[Source data]
=== Begin Enclosure ===

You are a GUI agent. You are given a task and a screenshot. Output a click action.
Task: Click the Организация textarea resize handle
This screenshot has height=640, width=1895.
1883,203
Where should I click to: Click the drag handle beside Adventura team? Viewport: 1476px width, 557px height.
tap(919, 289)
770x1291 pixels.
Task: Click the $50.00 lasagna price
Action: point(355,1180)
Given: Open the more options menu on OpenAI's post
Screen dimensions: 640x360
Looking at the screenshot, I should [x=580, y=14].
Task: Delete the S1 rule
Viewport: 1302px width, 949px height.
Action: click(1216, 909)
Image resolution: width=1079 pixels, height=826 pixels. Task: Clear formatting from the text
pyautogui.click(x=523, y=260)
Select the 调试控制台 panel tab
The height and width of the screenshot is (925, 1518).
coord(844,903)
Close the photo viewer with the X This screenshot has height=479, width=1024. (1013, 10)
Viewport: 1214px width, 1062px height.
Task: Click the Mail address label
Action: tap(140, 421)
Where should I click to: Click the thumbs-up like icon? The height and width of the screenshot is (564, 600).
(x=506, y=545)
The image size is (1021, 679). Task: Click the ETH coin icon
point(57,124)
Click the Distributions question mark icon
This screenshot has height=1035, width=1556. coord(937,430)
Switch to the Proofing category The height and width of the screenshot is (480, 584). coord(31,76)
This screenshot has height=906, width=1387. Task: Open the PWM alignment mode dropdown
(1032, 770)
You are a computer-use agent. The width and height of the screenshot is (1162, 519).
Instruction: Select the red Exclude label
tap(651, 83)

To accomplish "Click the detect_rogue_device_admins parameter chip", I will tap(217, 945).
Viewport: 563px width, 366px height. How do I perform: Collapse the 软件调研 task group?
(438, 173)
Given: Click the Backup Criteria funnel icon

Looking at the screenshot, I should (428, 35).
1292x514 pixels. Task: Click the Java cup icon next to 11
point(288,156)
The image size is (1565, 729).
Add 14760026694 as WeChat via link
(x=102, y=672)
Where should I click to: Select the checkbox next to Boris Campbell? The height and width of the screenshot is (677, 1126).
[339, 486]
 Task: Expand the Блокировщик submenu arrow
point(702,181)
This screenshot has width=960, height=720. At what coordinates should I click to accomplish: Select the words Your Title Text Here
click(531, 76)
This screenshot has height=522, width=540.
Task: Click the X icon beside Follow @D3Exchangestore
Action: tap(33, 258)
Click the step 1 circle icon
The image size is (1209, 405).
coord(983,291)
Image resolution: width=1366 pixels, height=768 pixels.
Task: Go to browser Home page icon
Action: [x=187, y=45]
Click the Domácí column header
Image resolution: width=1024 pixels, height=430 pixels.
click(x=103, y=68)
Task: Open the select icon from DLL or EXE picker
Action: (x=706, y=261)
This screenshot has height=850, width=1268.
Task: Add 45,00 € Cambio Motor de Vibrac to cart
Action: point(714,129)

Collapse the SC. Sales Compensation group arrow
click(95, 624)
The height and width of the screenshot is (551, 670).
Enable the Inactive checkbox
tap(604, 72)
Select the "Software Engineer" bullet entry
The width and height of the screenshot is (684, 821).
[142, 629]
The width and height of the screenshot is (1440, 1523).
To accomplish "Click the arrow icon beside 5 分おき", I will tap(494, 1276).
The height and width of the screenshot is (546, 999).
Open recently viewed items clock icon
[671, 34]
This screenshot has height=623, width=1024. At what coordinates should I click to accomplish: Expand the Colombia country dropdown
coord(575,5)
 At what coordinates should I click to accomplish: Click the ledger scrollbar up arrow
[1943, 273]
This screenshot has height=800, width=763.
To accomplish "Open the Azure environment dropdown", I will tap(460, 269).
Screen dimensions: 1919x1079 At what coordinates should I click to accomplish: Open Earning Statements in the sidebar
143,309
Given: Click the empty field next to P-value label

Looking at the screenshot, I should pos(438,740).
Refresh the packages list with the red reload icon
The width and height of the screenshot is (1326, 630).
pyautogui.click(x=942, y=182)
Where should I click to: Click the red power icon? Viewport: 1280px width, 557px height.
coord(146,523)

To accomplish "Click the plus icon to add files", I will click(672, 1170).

=== End Enclosure ===

_Problem to work on_
Your answer should consist of every line from the entries that holds "agent".

_Written solution_
You are a GUI agent. You are given a task and a screenshot. Output a click action.
You are a computer-use agent. The width and height of the screenshot is (1162, 519).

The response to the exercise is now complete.